Press "Enter" to skip to content

Author: Kevin Feasel

JSON Enhancements in Azure SQL DB and SQL Server 2022

Umchandar Jayachandran has an announcement:

Today, we are announcing the public preview of JSON enhancements in Azure SQL Database and SQL Server 2022 CTP 2.0. This preview contains an enhancement to ISJSON function and three new JSON functions – JSON_PATH_EXISTS, JSON_OBJECT and JSON_ARRAY. Currently, the ISJSON function allows you to test if a string value contains a valid JSON object or array. The new optional json_type_constraint parameter in ISJSON function can now be used to test conformance of JSON documents to the IETF RFC 8259 specification. This capability allows you to test for strings that contain a JSON value, scalar, object, or array. This functionality is like the IS JSON predicate in the ANSI SQL standard. The new JSON_PATH_EXISTS function allows you to test for the existence of a specific SQL/JSON path expression in a JSON document. This functionality is like the JSON_EXISTS predicate in the ANSI SQL standard. The new ANSI SQL compatible JSON value constructors – JSON_OBJECT and JSON_ARRAY functions allow you to construct JSON object or array from SQL data.

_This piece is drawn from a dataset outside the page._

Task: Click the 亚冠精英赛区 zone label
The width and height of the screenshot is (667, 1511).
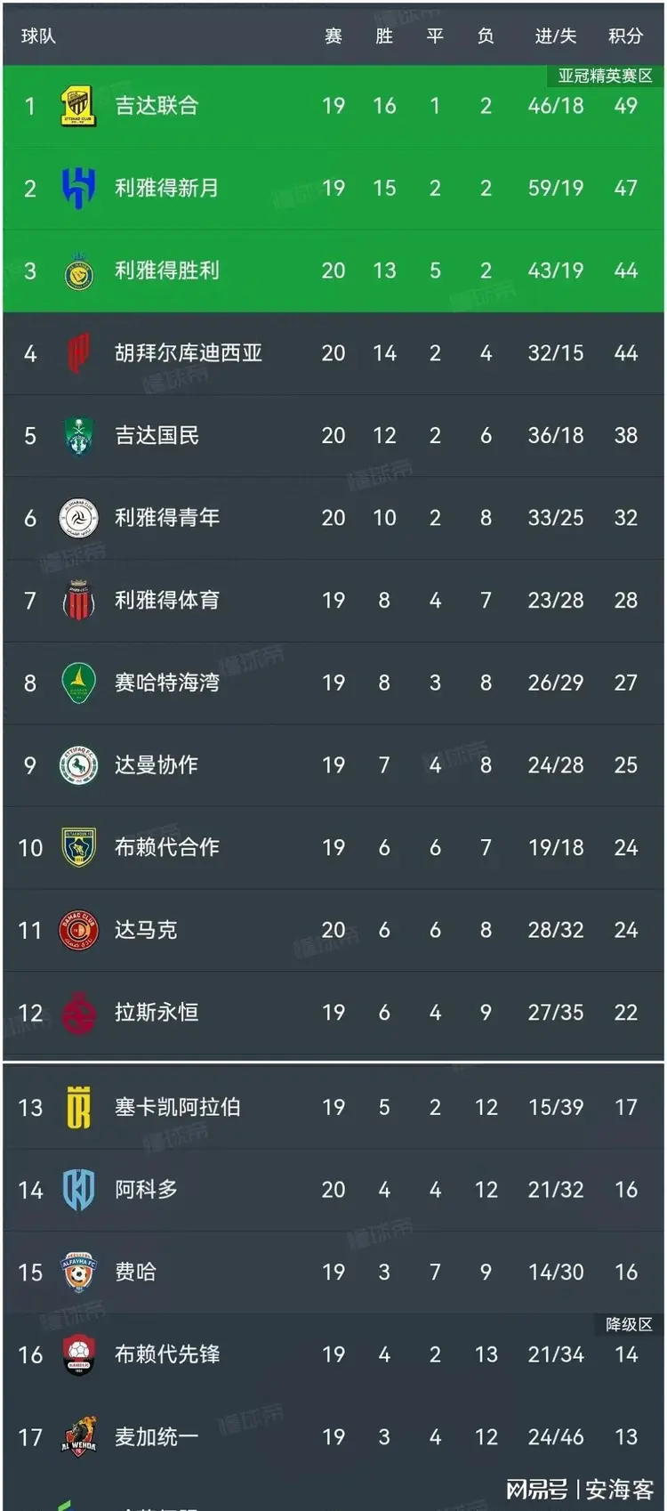Action: click(x=605, y=77)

Even if you don’t store data in JSON format, there are good reasons why you might need to accept data in JSON format (or emit data in JSON format), especially when working with languages like R and Python.

Comments closed

Low-Latency Flink

Jun Qin and Nico Kruber have started a series on low-latency streaming in Apache Flink. The first two posts of the series are up, starting with the overview:

Latency can refer to different things. LatencyMarkers in Flink measure the time it takes for the markers to travel from each source operator to each downstream operator. As LatencyMarkers bypass user functions in operators, the measured latencies do not reflect the entire end-to-end latency but only a part of it. Flink also supports tracking the state access latency, which measures the response latency when state is read/written. One can also manually measure the time taken by some operators, or get this data with profilers. However, what users usually care about is the end-to-end latency, including the time spent in user-defined functions, in the stream processing framework, and when state is accessed. End-to-end latency is what we will focus on.

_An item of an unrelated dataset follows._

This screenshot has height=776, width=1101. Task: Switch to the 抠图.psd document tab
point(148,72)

Part 2 discusses direct latency optimization techniques:

When interacting with external systems (e.g., RDBMS, object stores, web services) in a Flink job for data enrichment, the latency in getting responses from external systems often dominates the overall latency of the job. With Flink’s Async I/O API (e.g., AsyncDataStream.unorderedWait() or AsyncDataStream.orderedWait()), a single parallel function instance can handle many requests concurrently and receive responses asynchronously. This reduces latencies because the waiting time for responses is amortized over multiple requests.

Stay tuned for more posts in the series.

Comments closed

The Future Object in Scala

Gulshan Singh visits from the future:

You have units of work that you want to run asynchronously, so you don’t block while they’re running. A future gives you a simple way to run an algorithm concurrently. A future starts running concurrently when you create it and returns a result at some point, well, in the future. In Scala, we call that a future returns eventually.

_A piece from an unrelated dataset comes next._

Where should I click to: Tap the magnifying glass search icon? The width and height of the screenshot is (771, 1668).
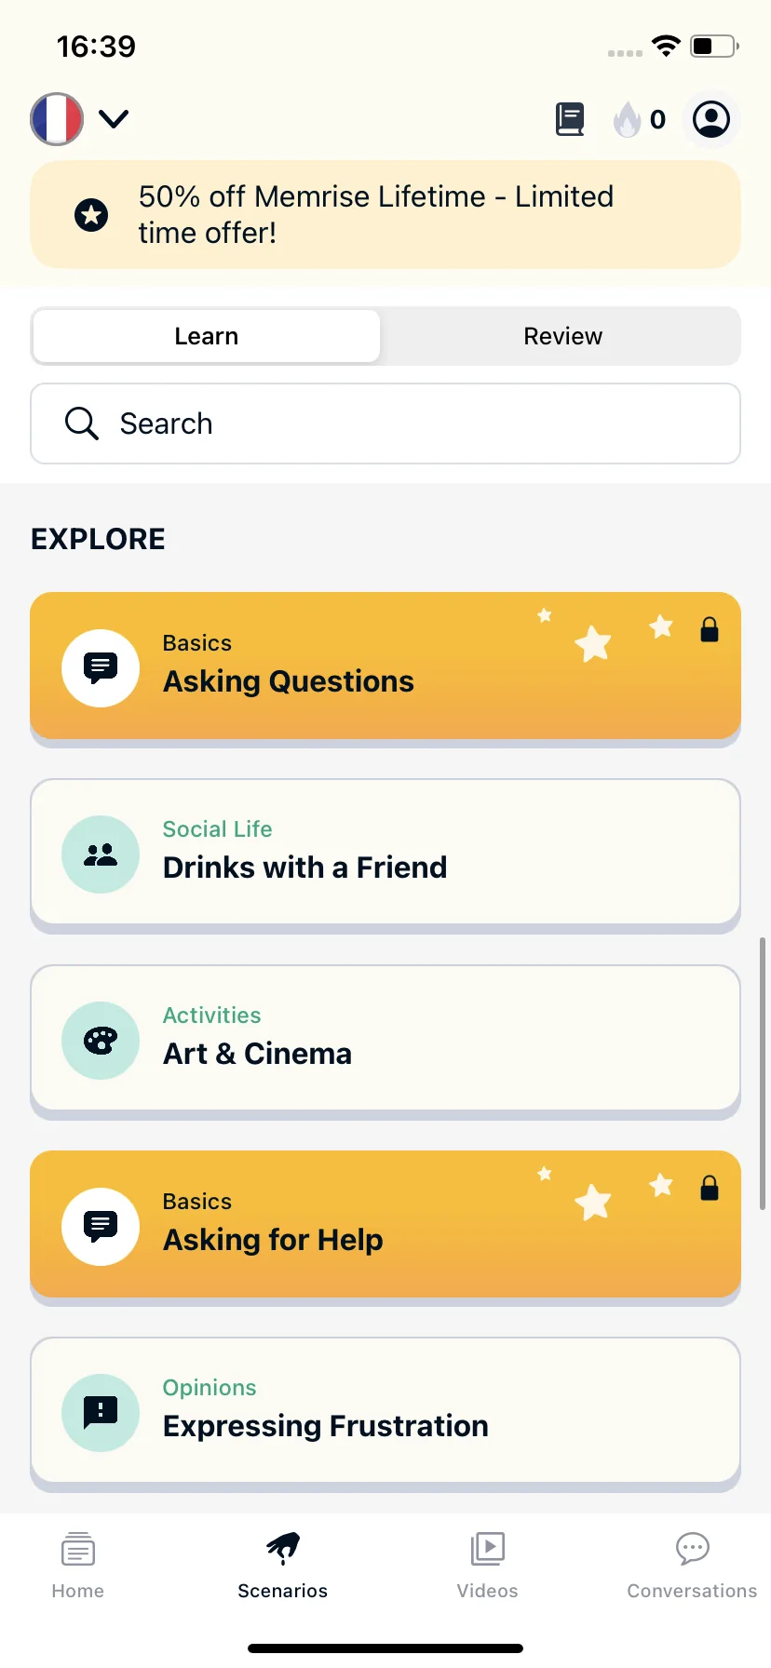(x=81, y=424)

The Future instance is a handle to an eventually available result. You can continue doing other work until the future completes, either successfully or unsuccessfully.

You may also know of Futures as Promises. It’s quite similar to async calls in .NET as well.

Comments closed

Minimum Viable Data Mesh in Azure

Paul Andrew was on a podcast:

For Paul, delivering a single data mesh data product on its own is not all that valuable – if you are going to go to the expense of implementing data mesh, you need to be able to satisfy use cases that cross domains. And the greater value is in cross-domain interoperability, getting to a data product that wasn’t possible before. And, you need to deliver the data platform alongside those first 2-3 data products, otherwise you create a very hard to support data asset, not really a data product.

When thinking about minimum viable data mesh, Paul views an approach leveraging DevOps and generally CI/CD – or Continuous Integration/Continuous Deliver – as very crucial. You need repeatability/reproducibility to really call something a data product.

Click through for the interview as well as Scott Hirleman’s summary.

Comments closed

Allowing for Cross-Database Access via Module Signing

Tom Zika enables cross-database access:

I’ve recently had to revisit this topic and spent a lot of time recalling the details. So I’m writing this blog post mainly as a reminder for myself.

The most helpful part will be the diagram detailing all the components and their relation and a comprehensive example anyone can follow.

I’m not going to cover Module Signing in general (I’ll leave that to Solomon Rutzky).
Nor will I cover other ways to achieve Cross DB access (like Cross DB Ownership chaining) because this is superior from the security standpoint.

Click through to see a good way of providing access to cross-database resources without explicitly granting rights to users.

Comments closed

Counting Employees by Period with DAX

Matt Allington solves a common problem:

I’m calling this article, “How many employees by period”. Staff come and go for different reasons. In some companies, the number of staff can change over time. The principles used in this article can also be used in other instances.  There can be staff moving in and out of departments, on and off of projects, etc. The technique can also be used to work out how many staff were on leave, how many off sick, how many tickets were open in a support queue, or any other concept that has a start and end date in a transactional table.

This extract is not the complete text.